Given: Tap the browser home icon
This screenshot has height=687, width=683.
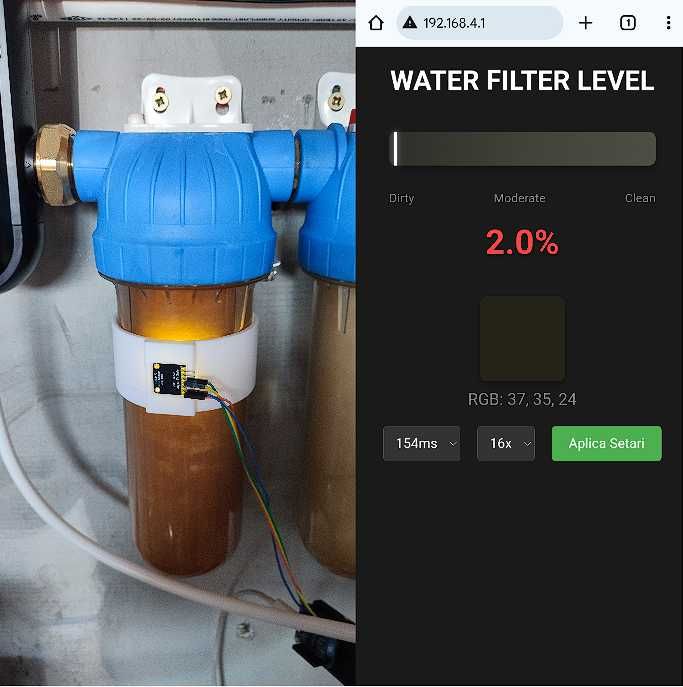Looking at the screenshot, I should (x=375, y=23).
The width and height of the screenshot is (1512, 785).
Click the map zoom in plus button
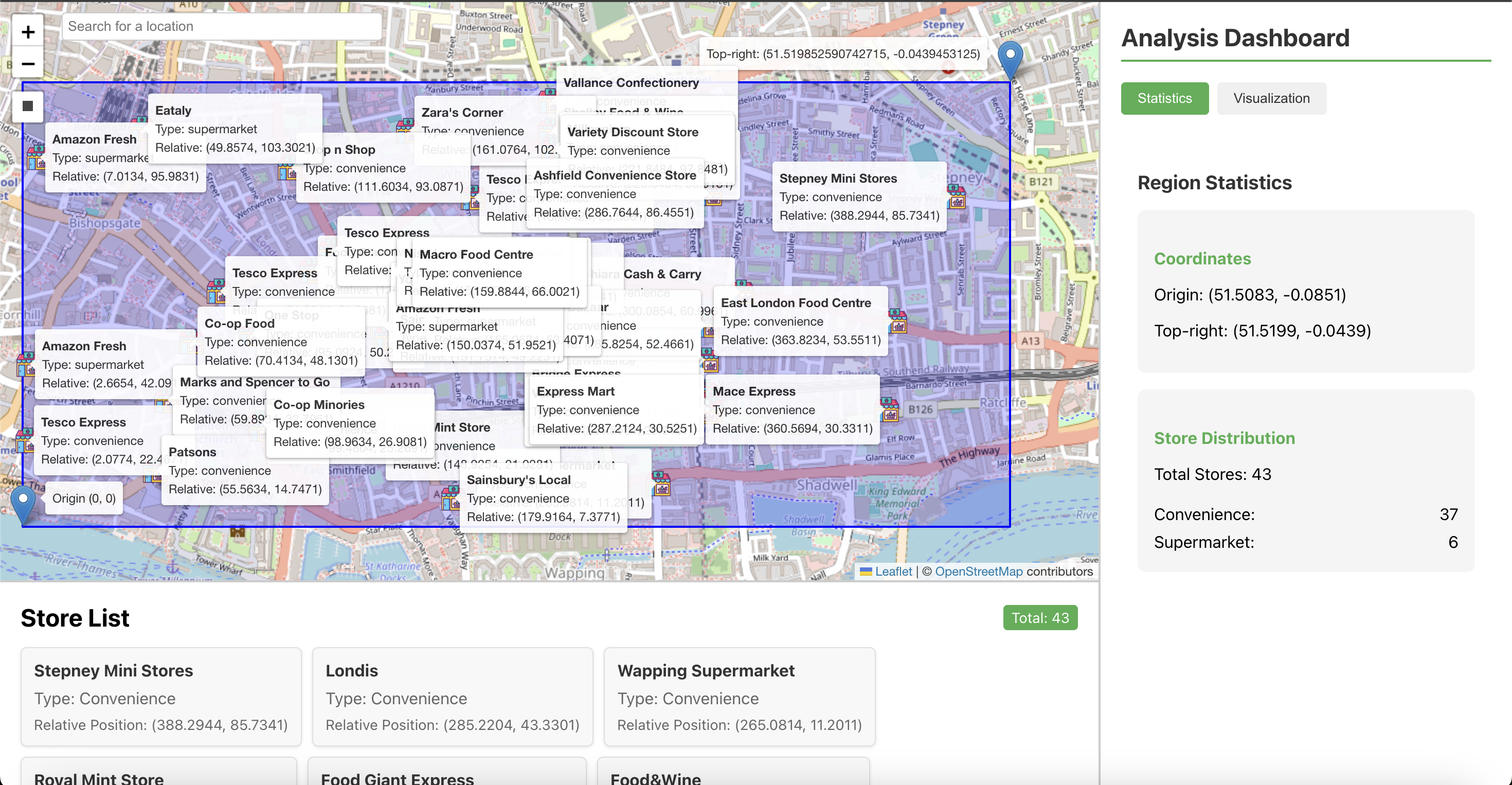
════
◆ **Given task**
Copy every line of the entries above without any change, and leave the pictures out of your copy.

◆ **The reply**
Given: Tap the browser home icon
This screenshot has height=687, width=683.
Looking at the screenshot, I should (x=375, y=23).
The width and height of the screenshot is (1512, 785).
Click the map zoom in plus button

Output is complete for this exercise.